Thanks to its position on a volatile section of the Mid-Atlantic ridge, Iceland is a world leader in the the use of geothermal energy, and of the six geothermal power plants in Iceland, Hellisheiði (pronounced “het-li-shay-thee”) is the newest and largest. Fully operational since 2010, it sits on the mossy slopes of the Hengill volcano in the south-west of the country; a green and placid-looking landscape that belies the turbulent geological activity rumbling beneath it.
To access the potential energy under the surface, wells are drilled thousands of metres into the ground, penetrating reservoirs of pressurised water. Heated by the Earth’s energy, this water can be more than 300C in temperature, and when released it boils up from the well, turning partly to steam on its way. At Hellisheiði, the steam is separated from the water to power some of the plant’s seven turbines, while the remaining water is further depressurised to create more steam, used to power other turbines. At its maximum output the station can produce 303MW of electricity, making it one of the three largest single geothermal power stations in the world.

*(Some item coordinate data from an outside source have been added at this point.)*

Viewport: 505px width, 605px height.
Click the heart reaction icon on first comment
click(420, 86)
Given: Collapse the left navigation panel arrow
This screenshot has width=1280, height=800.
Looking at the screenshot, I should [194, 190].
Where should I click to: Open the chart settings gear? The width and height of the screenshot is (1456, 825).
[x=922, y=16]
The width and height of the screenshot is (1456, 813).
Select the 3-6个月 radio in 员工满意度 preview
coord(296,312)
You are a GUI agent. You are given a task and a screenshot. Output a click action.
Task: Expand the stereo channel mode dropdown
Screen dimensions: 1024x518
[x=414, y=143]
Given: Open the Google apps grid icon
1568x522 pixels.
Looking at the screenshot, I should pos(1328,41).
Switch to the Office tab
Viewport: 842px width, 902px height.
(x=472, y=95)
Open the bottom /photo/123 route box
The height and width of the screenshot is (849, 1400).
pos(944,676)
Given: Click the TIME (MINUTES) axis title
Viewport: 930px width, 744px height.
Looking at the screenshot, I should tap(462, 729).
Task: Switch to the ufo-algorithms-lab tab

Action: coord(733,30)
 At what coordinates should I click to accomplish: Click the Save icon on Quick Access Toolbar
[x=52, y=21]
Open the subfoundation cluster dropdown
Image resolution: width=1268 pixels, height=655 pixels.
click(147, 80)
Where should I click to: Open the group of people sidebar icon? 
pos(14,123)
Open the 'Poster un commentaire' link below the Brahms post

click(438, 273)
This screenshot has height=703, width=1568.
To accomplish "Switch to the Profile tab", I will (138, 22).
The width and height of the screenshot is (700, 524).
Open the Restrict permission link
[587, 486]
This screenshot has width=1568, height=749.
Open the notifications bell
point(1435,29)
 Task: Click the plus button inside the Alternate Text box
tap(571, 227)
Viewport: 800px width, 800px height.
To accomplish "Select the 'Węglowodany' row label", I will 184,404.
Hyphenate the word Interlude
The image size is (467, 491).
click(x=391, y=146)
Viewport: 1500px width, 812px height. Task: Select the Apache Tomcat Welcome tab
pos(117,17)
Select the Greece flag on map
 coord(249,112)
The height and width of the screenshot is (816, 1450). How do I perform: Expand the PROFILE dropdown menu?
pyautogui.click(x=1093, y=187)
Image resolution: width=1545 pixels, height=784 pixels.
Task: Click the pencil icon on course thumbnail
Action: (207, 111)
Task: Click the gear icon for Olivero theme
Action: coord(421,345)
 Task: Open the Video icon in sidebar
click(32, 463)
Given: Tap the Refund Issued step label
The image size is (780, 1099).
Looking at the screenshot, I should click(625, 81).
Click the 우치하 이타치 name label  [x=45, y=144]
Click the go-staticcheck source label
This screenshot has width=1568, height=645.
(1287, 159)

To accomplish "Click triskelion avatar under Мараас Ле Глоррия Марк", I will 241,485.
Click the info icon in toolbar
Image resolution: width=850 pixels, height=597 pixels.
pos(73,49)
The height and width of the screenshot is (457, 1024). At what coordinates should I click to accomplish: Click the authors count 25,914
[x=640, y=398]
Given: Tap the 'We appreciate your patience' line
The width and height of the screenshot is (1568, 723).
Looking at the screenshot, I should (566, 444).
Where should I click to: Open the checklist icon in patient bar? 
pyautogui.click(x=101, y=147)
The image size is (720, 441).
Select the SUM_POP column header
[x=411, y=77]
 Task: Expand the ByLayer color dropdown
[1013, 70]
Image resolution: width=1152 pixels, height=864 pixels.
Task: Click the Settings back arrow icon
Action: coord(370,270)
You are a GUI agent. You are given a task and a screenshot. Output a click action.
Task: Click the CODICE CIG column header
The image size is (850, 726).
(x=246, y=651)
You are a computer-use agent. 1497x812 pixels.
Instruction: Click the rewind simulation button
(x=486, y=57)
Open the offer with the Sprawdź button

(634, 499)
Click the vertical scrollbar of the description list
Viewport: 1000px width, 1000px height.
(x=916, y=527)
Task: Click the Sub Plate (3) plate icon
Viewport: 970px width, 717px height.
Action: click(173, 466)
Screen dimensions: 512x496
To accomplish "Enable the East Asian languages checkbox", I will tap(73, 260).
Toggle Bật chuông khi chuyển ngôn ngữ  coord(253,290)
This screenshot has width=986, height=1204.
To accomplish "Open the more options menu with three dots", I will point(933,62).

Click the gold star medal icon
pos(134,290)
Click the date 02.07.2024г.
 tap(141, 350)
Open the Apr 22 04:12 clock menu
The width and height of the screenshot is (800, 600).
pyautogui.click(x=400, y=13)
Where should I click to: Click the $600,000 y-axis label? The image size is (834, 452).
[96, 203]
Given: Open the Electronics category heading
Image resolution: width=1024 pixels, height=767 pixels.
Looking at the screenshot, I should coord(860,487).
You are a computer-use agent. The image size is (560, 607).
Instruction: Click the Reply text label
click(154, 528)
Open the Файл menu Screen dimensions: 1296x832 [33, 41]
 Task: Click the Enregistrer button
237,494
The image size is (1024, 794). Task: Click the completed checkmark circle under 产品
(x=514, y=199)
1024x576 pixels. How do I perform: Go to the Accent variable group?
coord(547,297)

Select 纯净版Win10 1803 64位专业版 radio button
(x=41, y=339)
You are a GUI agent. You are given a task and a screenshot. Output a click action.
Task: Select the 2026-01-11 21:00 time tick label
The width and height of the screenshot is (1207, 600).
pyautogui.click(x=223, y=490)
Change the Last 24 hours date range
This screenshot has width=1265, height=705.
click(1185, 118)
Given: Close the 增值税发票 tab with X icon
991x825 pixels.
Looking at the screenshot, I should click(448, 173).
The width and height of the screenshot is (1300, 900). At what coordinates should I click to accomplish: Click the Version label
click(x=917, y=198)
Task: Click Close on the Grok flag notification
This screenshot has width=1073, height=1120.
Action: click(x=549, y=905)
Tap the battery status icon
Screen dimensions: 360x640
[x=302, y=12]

“You don’t see a 300MW geothermal power station very often,” says Marta Rós Karlsdóttir, managing director of natural resources at ON Power, the publicly owned energy company that runs Hellisheiði. “It’s big, but it’s also state of the art and very efficient.” What makes Hellisheiði particularly innovative is that, as well as electricity, it produces a hot water supply for the city of Reykjavik. Once the steam has been extracted, the remaining geothermal water is diverted to a heat exchanger, where it is used to heat up a supply of fresh, mains water. “We have a 26km pipeline down to Reykjavik,” says Karlsdóttir, “transporting hot water at around 80C.” The natural incline of the mountain means the water travels naturally, and the pipe is so well insulated that it arrives in the city having only lost a degree or so in temperature.
The thick billows of steam notwithstanding, it is almost hard to believe that Hellisheiði is a power station at all, resembling as it does a modern art gallery or conference centre. The station is open to the public, with guided tours, educational installations and even a souvenir shop. “From the exhibition you can look over the turbine hall and hear the roar of the turbines,” says Karlsdóttir, “nothing is burning, there’s no mess, and we have walking paths all over the mountain.” According to Karlsdóttir, a major proportion of the plant’s thousands of annual visitors are British schoolchildren, witnessing a vision of clean, sustainable power dramatically different from the murky, fossilised industry they are used to.